Manifestação no Iraque. Créditos: Prensa Latina |
Não
é difícil imaginar o aborrecimento para quem anunciou a morte da Primavera
Árabe. Para uns era apenas gente que anda sempre aos tiros e à pancada e nunca
irá entender-se; para outros, era coisa de gente que vive ainda na Idade Média
e por isso nada de bom será de esperar...; para outros ainda, tudo não passou
de algo orquestrado do exterior e não teve nada de espontâneo. Lamento, mas não
é possível concordar com qualquer destas teses simplistas. Seja como for, este
é o momento de recorrer à citação do escritor que utilizou o pseudónimo de Mark
Twain: a notícia da minha morte (é) foi manifestamente exagerada. Pois foi! A segunda
vaga da Primavera Árabe está aí. Tal como a primeira não se sabe no que vai
dar, mas está aí.
Foquemo-nos
em apenas três países, para umas breves notas de contexto.
Argélia
– já lá vão dez meses de protestos. Em Fevereiro de 2019, a população saiu à
rua depois de Abdelaziz Bouteflika manifestar a intenção de se candidatar a um
quinto mandato presidencial. Os militares controlam o poder e foram eles que
acabaram por resolver a questão exigindo a partida de Bouteflika. Assim foi,
mas a “rua” e o Movimento “Hirak” (sem qualquer estrutura dirigente conhecida)
exige o desmantelamento do sistema e a criação de instituições de transição que
reformem o sistema político. Um tribunal militar condenou várias pessoas por conspiração
(entre elas está um irmão de Bouteflika) e outras por corrupção (entre elas
dois antigos primeiros-ministros). A exigência da “rua” mantém-se e aumenta a
repressão contra os manifestantes. Instituições europeias e Organizações de
Direitos Humanos condenam a reacção das autoridades argelinas.As
eleições presidenciais de 12 de Dezembro tiveram cinco candidatos, mas o
Movimento Hirak acusou os candidatos de serem meros fantoches do poder
instalado e apelou à abstenção. Abdelmadjid Tebboune, um antigo
Primeiro-Ministro de Bouteflika, venceu com 58% dos votos, mas a abstenção
ultrapassou os 60%. Os manifestantes continuam a sair à rua, principalmente à
sexta-feira (mais de 40 consecutivas) e querem uma mudança radical do sistema
que dirige a Argélia desde a Independência, em 1962. Falta saber como o
Exército argelino vai lidar com tudo isto, sendo que é uma instituição com o
crédito de ser a herdeira do Exército de Libertação Nacional que travou a
guerra da independência (1954-1962) e deu provas recentes de unidade e
resistência a movimentos radicais islâmicos.

• INFORMAÇÃO:
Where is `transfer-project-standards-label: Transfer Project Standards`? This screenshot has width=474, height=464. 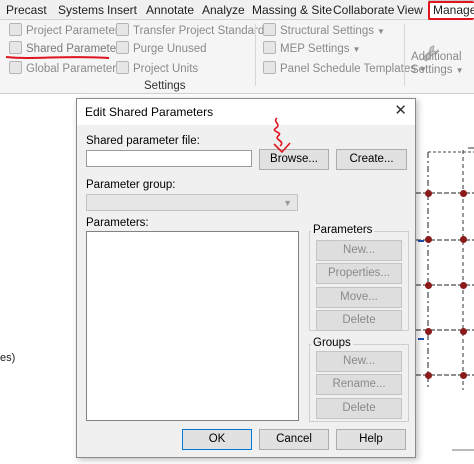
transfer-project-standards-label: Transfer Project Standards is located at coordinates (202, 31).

* * *

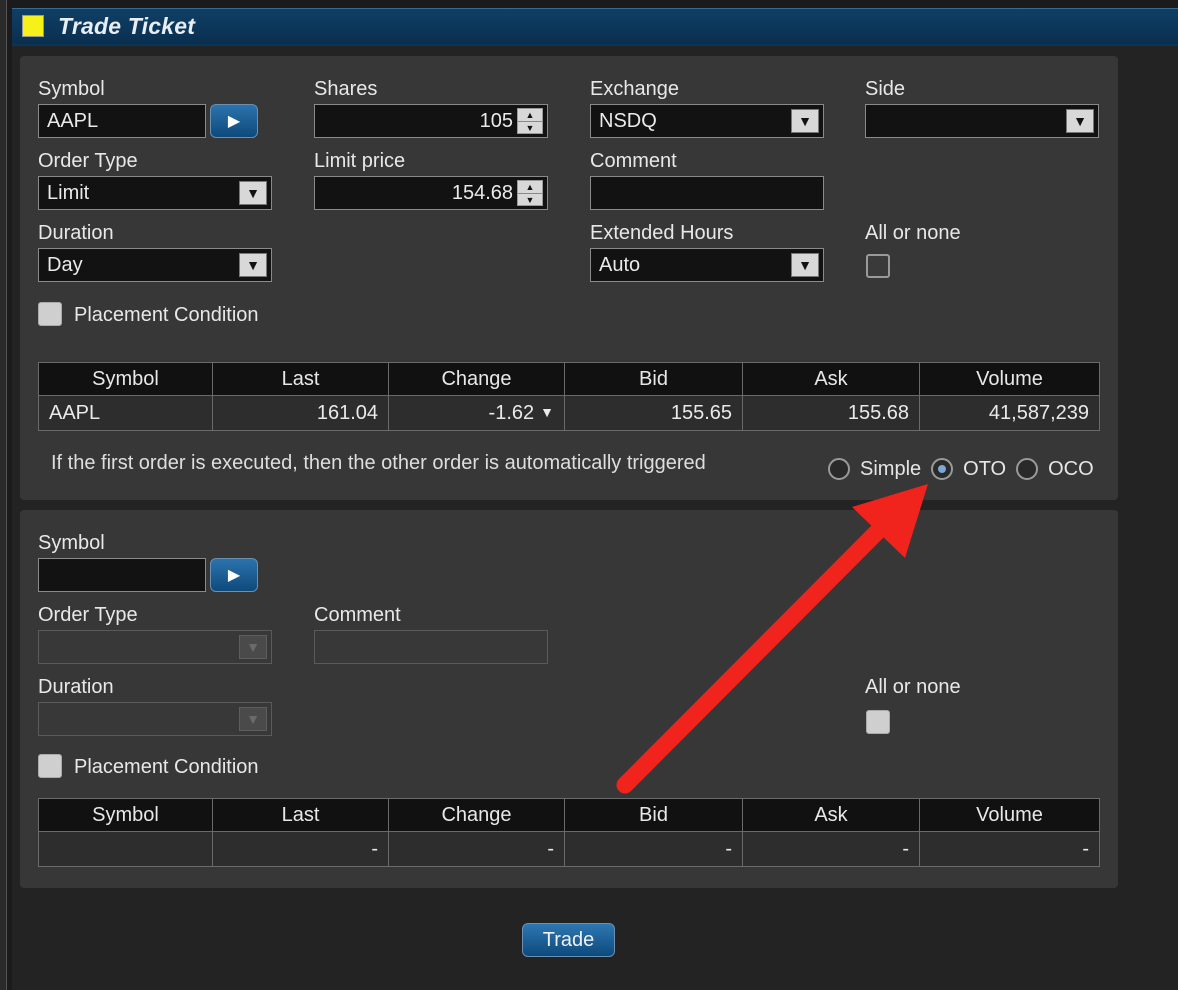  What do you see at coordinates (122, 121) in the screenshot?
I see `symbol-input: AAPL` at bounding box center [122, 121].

• INSTRUÇÕES DA TAREFA: Traduza para inglês a frase "Os militares controlam o poder e foram eles que acabaram por resolver a questão exigindo a partida de Bouteflika.", do excerto da página sobre a Primavera Árabe.

• RESPOSTA À TAREFA: The military holds power, and it was they who ended up settling the matter by demanding Bouteflika's departure.